--- start ---
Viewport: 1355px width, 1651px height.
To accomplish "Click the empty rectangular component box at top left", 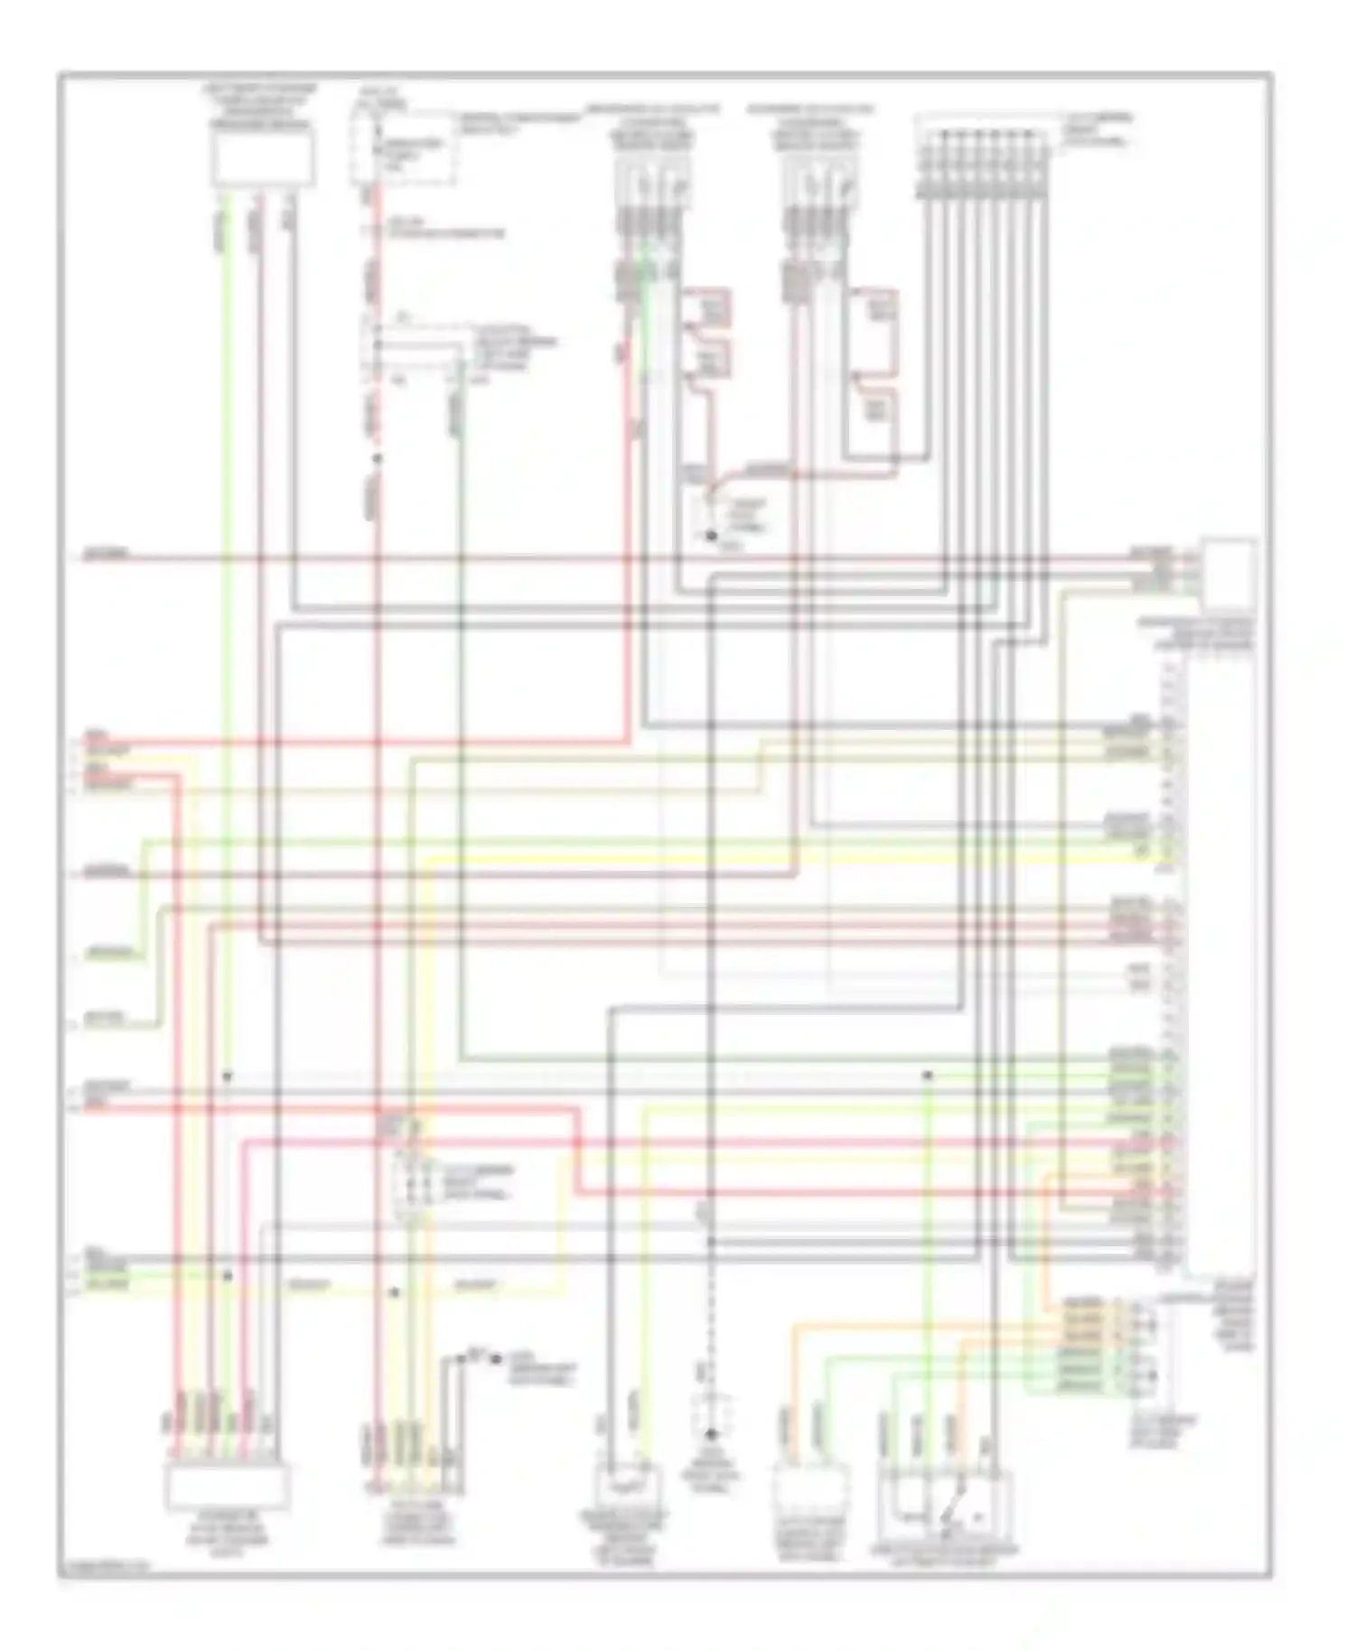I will pyautogui.click(x=262, y=158).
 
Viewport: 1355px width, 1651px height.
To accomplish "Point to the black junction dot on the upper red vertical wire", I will pyautogui.click(x=378, y=459).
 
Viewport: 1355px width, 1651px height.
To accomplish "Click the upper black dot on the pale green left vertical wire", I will pyautogui.click(x=228, y=1077).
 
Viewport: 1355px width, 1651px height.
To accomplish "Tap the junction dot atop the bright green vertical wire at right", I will pyautogui.click(x=927, y=1076).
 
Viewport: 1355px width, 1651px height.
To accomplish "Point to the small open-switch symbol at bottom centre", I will pyautogui.click(x=474, y=1357).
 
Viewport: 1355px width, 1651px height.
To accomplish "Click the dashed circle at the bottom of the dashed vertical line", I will pyautogui.click(x=712, y=1432).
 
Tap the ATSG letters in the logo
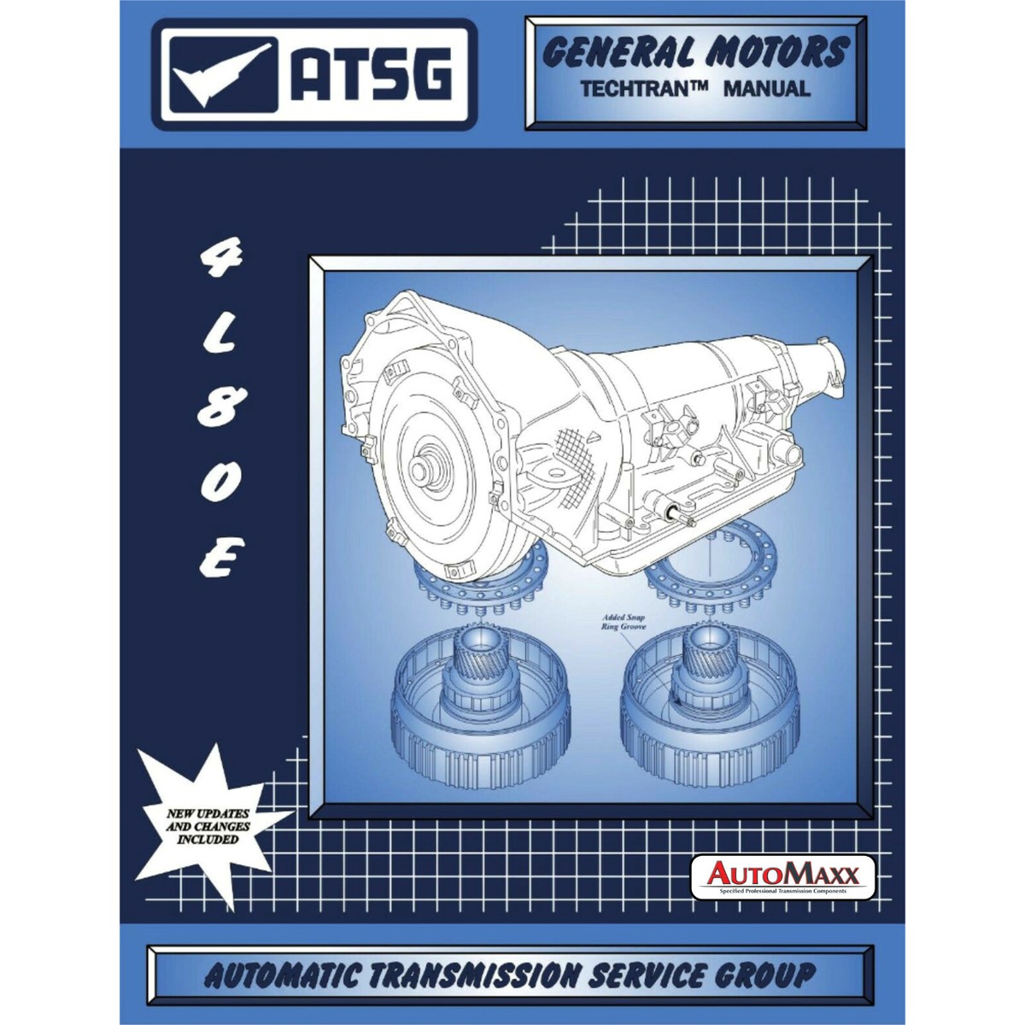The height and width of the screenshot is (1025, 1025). coord(368,76)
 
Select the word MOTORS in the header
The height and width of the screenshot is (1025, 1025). coord(774,53)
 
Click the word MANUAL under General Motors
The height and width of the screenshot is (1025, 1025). coord(766,88)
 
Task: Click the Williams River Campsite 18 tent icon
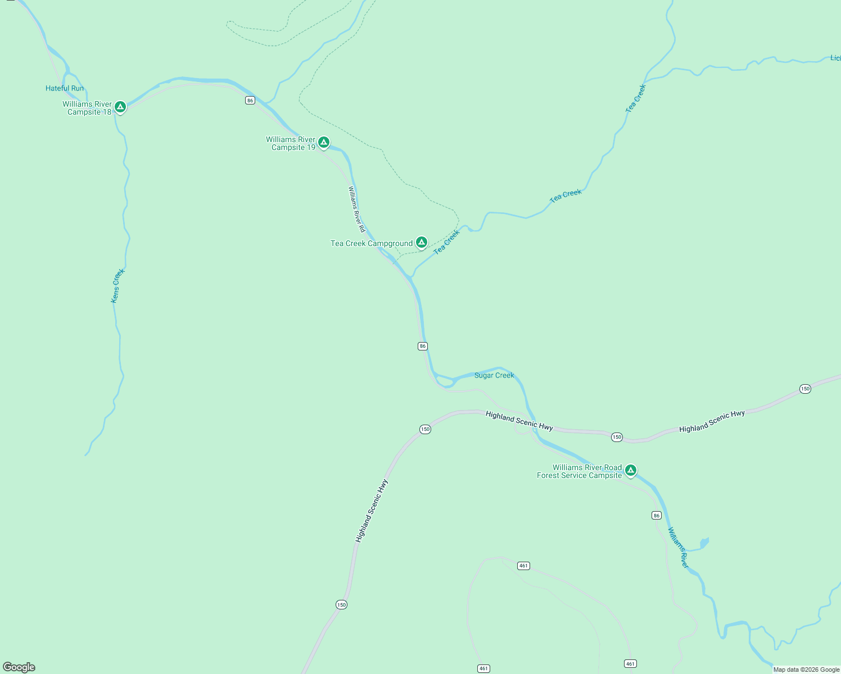tap(120, 107)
--- end ---
● Stated task: Return the records verbatim, starting with the line that contains "Select the word MOTORS in the header" and going on through the end of the records, with both ends included. Leave the pictures out of your answer.

● Written answer:
Select the word MOTORS in the header
The height and width of the screenshot is (1025, 1025). coord(774,53)
 
Click the word MANUAL under General Motors
The height and width of the screenshot is (1025, 1025). coord(766,88)
 
Task: Click the Williams River Campsite 18 tent icon
tap(120, 107)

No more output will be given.